What is a vaginal yeast infection?
A vaginal yeast infection is an infection caused by yeast (a type of fungus). Vaginal yeast infection is sometimes referred to as yeast vaginitis, Candidal vaginitis, or Candidal vulvovaginitis. The scientific name for the yeast that causes vaginitis is Candida. Over 90% of vaginal yeast infections are caused by the species known as Candida albicans. Other Candida species make up the remainder of yeast infections.
Candida species can be present in healthy women in the vagina without causing any symptoms. In fact, it is estimated that 20% to 50% of women have Candida already present in the vagina. For an infection to occur, the normal balance of yeast and bacteria is disturbed, allowing overgrowth of the yeast. While yeast can be spread by sexual contact, vaginal yeast infection is not considered to be a sexually-transmitted disease because it can also occur in women who are not sexually active, due to the fact that yeast can be present in the vagina of healthy women.
Vaginal yeast infections are very common, affecting up to 75% of women at some point in life.
Vaginal yeast infection definition and facts
- Most vaginal yeast infections are caused by the organism Candida albicans.
- Yeast infections are very common and affect up to 75% of women at some point in their lifetime.
- The main symptom of a vaginal yeast infection is itching, but burning, discharge, and pain with urination or intercourse can also occur.
- Treatment involves topical or oral antifungal medications.
- It is possible for a woman to transmit a yeast infection to a male sex partner, even though yeast infection is not considered to be a true sexually-transmitted disease (STD) because it can occur in women who are not sexually active.
- Treatment of yeast infection in men, like in women, involves antifungal medications.
- Keeping the vaginal area dry and avoiding irritating chemicals can help prevent yeast infections in women. Consuming foods with probiotics also may help.
What causes a vaginal yeast infection?
Vaginal yeast infections occur when new yeast is introduced into the vaginal area, or when there is an increase in the quantity of yeast already present in the vagina relative to the quantity of normal bacteria. For example, when the normal, protective bacteria are eradicated by antibiotics (taken to treat a urinary tract, respiratory, or other types of infection) or by immunosuppressive drugs, the yeast can multiply, invade tissues, and cause irritation of the lining of the vagina (vaginitis).
Vaginal yeast infections can also occur as a result of injury to the inner vagina, such as after chemotherapy. Also, women with suppressed immune systems (for example, those taking cortisone-related medications such as prednisone) develop vaginal yeast infections more frequently than women with normal immunity.
Other conditions that may predispose women to developing vaginal yeast infections include
- Pregnancy, and
- Taking oral contraceptives.
The use of douches or perfumed vaginal hygiene sprays may also increase a woman’s risk of developing a vaginal yeast infection.
A vaginal yeast infection is not considered to be a sexually transmitted disease (STD), since Candida may be present in the normal vagina, and the condition does occur in celibate women.

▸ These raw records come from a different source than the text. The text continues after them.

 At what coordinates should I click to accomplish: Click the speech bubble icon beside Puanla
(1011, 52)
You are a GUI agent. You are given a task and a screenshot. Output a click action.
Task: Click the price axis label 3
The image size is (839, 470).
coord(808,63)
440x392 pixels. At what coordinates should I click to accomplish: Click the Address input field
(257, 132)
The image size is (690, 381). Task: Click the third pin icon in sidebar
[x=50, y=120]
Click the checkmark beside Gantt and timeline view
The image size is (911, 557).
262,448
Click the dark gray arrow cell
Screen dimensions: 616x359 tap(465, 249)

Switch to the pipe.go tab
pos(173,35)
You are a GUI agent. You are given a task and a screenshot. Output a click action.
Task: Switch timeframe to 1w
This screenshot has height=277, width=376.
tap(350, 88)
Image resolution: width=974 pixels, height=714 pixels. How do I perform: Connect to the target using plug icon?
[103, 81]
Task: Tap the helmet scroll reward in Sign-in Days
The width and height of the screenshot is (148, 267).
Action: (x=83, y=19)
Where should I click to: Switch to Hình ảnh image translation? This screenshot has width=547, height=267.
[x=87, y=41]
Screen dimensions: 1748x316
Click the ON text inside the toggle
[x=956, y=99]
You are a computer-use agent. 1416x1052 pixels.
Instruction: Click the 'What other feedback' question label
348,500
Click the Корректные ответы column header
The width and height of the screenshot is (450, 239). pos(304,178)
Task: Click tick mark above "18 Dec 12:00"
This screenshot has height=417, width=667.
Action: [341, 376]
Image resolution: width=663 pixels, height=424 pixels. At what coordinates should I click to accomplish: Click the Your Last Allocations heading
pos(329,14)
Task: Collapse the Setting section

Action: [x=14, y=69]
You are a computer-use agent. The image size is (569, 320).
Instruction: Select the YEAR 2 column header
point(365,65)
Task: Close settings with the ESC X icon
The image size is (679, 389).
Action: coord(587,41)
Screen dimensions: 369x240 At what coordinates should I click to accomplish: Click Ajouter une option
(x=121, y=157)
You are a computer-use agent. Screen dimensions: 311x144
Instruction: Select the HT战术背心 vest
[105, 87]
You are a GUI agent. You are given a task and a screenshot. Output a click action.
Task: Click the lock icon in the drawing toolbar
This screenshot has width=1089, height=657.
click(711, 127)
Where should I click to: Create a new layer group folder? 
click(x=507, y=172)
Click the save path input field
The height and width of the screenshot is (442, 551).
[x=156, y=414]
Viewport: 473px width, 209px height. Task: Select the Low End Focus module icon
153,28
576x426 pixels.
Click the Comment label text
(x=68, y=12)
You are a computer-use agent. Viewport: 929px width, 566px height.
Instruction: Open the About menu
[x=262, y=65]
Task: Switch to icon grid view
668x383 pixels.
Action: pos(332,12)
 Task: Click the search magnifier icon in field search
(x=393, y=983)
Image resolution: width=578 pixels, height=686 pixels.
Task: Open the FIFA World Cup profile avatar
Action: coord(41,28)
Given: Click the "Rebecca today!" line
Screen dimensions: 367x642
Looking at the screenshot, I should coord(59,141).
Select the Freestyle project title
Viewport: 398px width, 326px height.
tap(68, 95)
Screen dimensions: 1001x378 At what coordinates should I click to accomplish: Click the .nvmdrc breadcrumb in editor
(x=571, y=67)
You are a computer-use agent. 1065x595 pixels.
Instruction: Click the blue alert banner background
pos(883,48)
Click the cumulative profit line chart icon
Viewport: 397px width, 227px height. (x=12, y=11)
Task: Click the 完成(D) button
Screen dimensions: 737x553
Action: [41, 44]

However, it is possible for men to develop symptoms of skin irritation of the penis from a yeast infection after sexual intercourse with an infected partner, although this is not always the case.
What may increase my risk of getting a vaginal yeast infection?
Women who have conditions that result in decreased immune function are more likely than others to develop yeast infections. These include women with cancer or receiving cancer chemotherapy, those with diabetes, and women taking steroid medications.
Pregnant women and women taking oral contraceptives are also at increased risk.
Taking antibiotics for any reason can alter the normal bacterial populations in the vagina and predispose to the overgrowth of yeast.
Taking steps to reduce moisture in the genital area can reduce the chances of developing a yeast infection. Wearing cotton underwear or underwear with a cotton crotch, wearing loose-fitting pants, and avoiding prolonged wearing of wet workout gear or bathing suits are all measures that can help control moisture, and may help reduce the chance of getting a yeast infection.